Challenge: How many lines in the listing below contain the word "Uncheck"? Reply with the number alone.

Dataset rows:
==========

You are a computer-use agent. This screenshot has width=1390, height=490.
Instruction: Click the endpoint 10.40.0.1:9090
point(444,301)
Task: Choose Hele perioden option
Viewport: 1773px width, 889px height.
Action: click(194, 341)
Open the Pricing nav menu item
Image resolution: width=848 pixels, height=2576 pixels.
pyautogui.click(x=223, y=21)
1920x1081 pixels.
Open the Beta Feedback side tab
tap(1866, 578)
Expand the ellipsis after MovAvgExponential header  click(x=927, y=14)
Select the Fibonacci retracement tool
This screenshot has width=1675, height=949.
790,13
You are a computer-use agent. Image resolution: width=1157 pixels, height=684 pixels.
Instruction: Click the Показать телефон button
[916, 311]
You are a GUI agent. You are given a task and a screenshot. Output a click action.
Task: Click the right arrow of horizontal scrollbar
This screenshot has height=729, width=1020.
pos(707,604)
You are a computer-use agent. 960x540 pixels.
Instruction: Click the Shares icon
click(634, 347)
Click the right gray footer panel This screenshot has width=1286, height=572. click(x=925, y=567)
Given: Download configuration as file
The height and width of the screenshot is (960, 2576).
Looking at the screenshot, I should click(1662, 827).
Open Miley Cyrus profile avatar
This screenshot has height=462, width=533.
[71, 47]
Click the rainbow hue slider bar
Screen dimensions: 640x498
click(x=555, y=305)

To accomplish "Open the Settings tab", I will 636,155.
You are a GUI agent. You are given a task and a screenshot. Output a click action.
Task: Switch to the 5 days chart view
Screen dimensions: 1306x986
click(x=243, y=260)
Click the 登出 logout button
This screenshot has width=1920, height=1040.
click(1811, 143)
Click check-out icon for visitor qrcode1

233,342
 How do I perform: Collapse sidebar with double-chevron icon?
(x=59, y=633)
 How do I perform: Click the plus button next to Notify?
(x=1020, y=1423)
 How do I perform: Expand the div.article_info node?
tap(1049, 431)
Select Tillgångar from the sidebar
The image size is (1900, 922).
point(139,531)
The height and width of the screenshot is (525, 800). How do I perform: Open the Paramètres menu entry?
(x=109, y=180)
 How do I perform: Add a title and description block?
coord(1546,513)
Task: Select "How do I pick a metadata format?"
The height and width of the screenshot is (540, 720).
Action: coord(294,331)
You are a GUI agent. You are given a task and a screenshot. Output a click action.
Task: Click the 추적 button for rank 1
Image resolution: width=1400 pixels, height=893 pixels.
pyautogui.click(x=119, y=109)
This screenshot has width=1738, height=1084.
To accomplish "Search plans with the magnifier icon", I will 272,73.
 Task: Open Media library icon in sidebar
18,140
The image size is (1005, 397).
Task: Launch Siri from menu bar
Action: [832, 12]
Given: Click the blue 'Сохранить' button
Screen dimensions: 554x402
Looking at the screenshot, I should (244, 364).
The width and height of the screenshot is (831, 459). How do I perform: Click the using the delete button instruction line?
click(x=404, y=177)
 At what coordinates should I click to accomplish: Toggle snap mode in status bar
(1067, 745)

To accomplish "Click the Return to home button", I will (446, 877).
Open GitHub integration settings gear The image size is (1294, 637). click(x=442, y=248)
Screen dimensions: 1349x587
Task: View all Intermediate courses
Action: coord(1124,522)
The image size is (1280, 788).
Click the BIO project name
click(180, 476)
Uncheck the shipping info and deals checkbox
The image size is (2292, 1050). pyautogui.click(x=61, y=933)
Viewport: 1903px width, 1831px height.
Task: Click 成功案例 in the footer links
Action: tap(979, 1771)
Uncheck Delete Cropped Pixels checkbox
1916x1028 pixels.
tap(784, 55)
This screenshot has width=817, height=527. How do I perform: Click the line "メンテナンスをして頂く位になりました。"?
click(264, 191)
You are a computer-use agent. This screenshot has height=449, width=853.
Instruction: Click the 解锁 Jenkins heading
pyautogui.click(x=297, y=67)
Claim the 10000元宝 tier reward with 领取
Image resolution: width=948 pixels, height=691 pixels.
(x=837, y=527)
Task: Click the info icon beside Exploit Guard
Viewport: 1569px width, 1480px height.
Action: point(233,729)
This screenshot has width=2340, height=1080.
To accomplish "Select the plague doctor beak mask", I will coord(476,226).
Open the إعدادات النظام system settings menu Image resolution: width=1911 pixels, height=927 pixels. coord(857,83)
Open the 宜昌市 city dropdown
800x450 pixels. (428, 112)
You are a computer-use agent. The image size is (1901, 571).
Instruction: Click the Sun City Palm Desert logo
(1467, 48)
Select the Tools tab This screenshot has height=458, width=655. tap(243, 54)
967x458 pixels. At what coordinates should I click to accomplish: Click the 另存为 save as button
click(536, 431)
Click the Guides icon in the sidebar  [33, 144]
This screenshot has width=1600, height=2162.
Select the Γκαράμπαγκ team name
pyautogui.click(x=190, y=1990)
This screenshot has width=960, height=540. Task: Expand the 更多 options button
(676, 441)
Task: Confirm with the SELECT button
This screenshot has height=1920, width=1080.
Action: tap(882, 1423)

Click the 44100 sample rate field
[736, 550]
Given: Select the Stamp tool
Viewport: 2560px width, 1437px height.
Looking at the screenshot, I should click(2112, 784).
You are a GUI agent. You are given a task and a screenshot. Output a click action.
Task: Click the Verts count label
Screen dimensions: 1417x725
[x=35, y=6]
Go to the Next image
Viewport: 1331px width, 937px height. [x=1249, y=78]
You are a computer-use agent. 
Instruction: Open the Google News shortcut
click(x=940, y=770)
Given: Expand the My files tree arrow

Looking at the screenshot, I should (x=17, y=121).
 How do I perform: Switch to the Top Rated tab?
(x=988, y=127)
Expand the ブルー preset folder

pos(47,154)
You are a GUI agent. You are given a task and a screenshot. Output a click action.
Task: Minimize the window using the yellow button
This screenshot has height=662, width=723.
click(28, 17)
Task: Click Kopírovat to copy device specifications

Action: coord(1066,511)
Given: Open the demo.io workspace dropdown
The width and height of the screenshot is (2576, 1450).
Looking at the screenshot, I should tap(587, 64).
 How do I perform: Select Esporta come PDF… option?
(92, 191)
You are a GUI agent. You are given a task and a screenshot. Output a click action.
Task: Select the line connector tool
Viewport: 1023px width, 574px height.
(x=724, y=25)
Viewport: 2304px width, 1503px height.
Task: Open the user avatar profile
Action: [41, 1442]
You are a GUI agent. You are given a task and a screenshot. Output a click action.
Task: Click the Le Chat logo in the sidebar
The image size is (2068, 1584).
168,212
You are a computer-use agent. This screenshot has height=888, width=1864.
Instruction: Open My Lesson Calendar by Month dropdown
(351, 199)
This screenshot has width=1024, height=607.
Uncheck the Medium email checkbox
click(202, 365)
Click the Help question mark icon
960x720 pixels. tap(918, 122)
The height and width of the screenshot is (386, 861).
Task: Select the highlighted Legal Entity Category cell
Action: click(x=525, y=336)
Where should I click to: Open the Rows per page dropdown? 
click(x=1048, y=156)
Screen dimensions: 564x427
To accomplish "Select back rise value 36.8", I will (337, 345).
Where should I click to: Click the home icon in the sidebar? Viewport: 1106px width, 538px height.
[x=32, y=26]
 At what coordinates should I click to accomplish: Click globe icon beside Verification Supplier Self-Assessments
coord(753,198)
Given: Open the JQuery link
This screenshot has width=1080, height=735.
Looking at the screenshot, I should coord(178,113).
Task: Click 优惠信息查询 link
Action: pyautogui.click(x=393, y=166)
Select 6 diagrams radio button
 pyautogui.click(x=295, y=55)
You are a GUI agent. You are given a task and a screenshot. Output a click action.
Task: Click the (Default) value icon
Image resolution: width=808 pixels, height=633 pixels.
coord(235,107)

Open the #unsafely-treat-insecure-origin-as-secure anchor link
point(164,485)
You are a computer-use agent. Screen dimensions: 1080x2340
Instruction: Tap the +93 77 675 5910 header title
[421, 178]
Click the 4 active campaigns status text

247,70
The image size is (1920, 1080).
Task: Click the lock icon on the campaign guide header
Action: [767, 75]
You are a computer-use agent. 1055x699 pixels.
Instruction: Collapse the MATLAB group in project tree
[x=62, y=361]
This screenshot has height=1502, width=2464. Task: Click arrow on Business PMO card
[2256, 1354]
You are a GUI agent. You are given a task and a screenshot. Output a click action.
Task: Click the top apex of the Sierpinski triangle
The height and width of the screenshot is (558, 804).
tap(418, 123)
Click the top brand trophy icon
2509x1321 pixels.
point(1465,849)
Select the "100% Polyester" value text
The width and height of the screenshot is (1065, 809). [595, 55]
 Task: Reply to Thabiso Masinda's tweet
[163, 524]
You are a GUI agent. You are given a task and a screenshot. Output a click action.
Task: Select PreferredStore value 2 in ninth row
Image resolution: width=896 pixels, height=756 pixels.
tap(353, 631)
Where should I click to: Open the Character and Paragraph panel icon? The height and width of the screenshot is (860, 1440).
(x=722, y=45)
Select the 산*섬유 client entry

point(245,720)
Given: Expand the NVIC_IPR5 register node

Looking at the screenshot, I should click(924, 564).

==========

Exercise response: 3